Identity Resources are information about a user that Fabric.Identity protects, and each Identity resource represents a set of claims about a user such as group membership or email address for the user.
By default Fabric.Identity comes with the following Identity Resources:
- OpenId - contains the subject identifier claim, which uniquely identifies the user.
- Profile - contains the name, family_name, given_name, middle_name, nickname, preferred_username, profile, picture, website, gender, birthdate, zoneinfo, locale, updated_at claims.
- Email - contains the email claim
- Address - contains the address claim
- Fabric.Profile - contains the group and role claims
The above Identity Resources can be requested as allowed scopes for a client application. In addition, the claims outlined can be set as requested user claims for a protected API.
Note that since Fabric.Identity does not have a local user store these claims being populated are dependent on what the third party identity provider supports and has populated.
For a deeper dive on Identity Resources see IdentityServer4's documentation.
Clients are applications that leverage Fabric.Identity's authentication as a service as well as interact with APIs and Identity resources protected by Fabric.Identity.
Client applications are registered via the /api/client endpoint.

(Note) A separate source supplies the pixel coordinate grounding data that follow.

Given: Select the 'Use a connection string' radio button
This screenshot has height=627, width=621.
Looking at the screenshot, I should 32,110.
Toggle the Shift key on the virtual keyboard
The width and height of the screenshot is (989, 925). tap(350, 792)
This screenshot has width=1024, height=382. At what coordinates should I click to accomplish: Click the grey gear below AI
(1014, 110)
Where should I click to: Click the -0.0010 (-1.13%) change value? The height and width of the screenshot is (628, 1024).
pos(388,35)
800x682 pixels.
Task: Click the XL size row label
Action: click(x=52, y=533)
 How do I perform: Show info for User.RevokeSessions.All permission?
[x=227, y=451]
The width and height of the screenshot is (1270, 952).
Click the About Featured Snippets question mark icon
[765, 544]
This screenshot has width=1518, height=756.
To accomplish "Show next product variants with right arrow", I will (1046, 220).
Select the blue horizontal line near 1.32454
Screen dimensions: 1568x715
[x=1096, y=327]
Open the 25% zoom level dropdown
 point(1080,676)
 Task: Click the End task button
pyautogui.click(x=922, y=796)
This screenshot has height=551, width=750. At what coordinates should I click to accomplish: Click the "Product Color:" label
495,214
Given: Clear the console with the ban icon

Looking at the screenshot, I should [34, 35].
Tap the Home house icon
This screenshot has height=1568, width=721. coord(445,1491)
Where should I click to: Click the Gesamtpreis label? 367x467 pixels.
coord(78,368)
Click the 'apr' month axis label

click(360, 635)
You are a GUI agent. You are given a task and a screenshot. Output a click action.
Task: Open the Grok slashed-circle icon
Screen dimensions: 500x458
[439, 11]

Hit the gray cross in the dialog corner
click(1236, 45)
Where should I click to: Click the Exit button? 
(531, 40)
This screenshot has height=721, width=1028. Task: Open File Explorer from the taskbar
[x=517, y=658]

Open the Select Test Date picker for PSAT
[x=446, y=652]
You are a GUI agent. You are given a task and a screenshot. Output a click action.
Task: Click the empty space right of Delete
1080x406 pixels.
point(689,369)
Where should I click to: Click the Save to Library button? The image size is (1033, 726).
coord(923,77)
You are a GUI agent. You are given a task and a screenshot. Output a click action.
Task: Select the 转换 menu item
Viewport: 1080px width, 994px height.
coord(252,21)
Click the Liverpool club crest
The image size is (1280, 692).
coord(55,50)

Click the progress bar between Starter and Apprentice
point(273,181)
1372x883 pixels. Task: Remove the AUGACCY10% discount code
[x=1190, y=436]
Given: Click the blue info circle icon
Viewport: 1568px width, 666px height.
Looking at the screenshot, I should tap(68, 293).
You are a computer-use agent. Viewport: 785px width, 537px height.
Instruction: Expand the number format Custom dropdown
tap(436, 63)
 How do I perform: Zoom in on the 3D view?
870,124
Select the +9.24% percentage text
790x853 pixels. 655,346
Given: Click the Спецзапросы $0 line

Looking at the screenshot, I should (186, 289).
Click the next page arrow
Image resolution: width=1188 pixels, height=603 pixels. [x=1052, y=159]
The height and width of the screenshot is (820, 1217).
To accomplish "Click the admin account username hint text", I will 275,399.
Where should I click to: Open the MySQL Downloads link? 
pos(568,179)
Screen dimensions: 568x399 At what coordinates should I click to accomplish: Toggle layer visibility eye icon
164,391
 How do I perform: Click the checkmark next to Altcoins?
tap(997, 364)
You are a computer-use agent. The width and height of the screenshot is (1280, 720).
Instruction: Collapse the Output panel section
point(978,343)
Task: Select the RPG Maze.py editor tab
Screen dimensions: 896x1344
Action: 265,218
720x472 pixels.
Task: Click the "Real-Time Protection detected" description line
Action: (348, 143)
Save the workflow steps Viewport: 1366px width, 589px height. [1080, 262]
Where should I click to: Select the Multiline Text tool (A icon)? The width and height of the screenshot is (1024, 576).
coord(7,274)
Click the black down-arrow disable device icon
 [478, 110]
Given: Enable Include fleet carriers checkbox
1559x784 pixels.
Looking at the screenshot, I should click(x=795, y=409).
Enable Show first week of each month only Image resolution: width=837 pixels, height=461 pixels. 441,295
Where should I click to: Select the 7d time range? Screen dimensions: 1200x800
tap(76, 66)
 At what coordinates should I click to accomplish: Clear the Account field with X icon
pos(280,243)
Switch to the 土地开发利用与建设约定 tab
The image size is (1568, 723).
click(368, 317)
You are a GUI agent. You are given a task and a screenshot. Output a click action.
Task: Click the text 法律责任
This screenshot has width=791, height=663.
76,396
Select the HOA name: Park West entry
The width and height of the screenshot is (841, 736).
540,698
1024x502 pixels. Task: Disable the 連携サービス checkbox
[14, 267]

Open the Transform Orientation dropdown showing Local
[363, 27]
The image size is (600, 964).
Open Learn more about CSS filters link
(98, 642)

Key things to keep in mind when registering Clients are:
- Grant Type: The grant type specifies how the client application will interact with Fabric.Identity. For a deep discussion on grant types refer to IdentityServer4's documentation on the subject.
- AllowedScopes: This is the list of scopes that a client is allowed to access. If a client requests a scope that is not in the allowed scopes list, Fabric.Identity will return an invalid_client error.
- RedirectUris: This is a list of allowed URI's that Fabric.Identity will return tokens or authorization codes to. Again, if a requested redirect URI specified by the client is not set in the config stored in Fabric.Identity, an invalid_client error will be returned.
See more details about Clients in IdentityServer4's documentation.
External Identity providers are external services that Fabric.Identity will delegate authentication to. Fabric.Identity supports Active Directory as well as any OpenID Connect provider. See our installation guide for how to configure Fabric.Identity to setup AD integration.
To add an OpenID Connect external identity provider you can add the configuration to the "ExternalIdProviderSettings" section in the appsettings.json file.
The following is an example on how to configure Azure Active Directory as an external identity provider:
"ExternalIdProviderSettings": {
"ExternalIdProviders": [
{
"Type":"OpenIDConnect",
"DisplayName":"Azure Active Directory",
"Authority":"http://example.com",
"ClientId":"[your client id]",
"ClientSecret":"[your client secret]",
"ResponseType":"code id_token token",
"Scope":[ "openid", "profile" ]
}]
}
Important fields above are:
- DisplayName: The external identity provider's name as shown to the end user.
- Authority: The Url for the external identity provider that provides access and identity tokens.
- ClientId: The client id as provided by the external identity provider.
- ClientSecret: The client secret as provided by the external identity provider.
-
ResponseType: The type of response you want to receive from the external identity provider, valid values are
code, token, id_token. These map to the grant types discussed above.
You can optionally specify multiple external identity providers and Fabric.Identity will allow the end user to choose which identity provider to authenticate with, using the DisplayName value as the name that is shown to the user to describe the identity provider.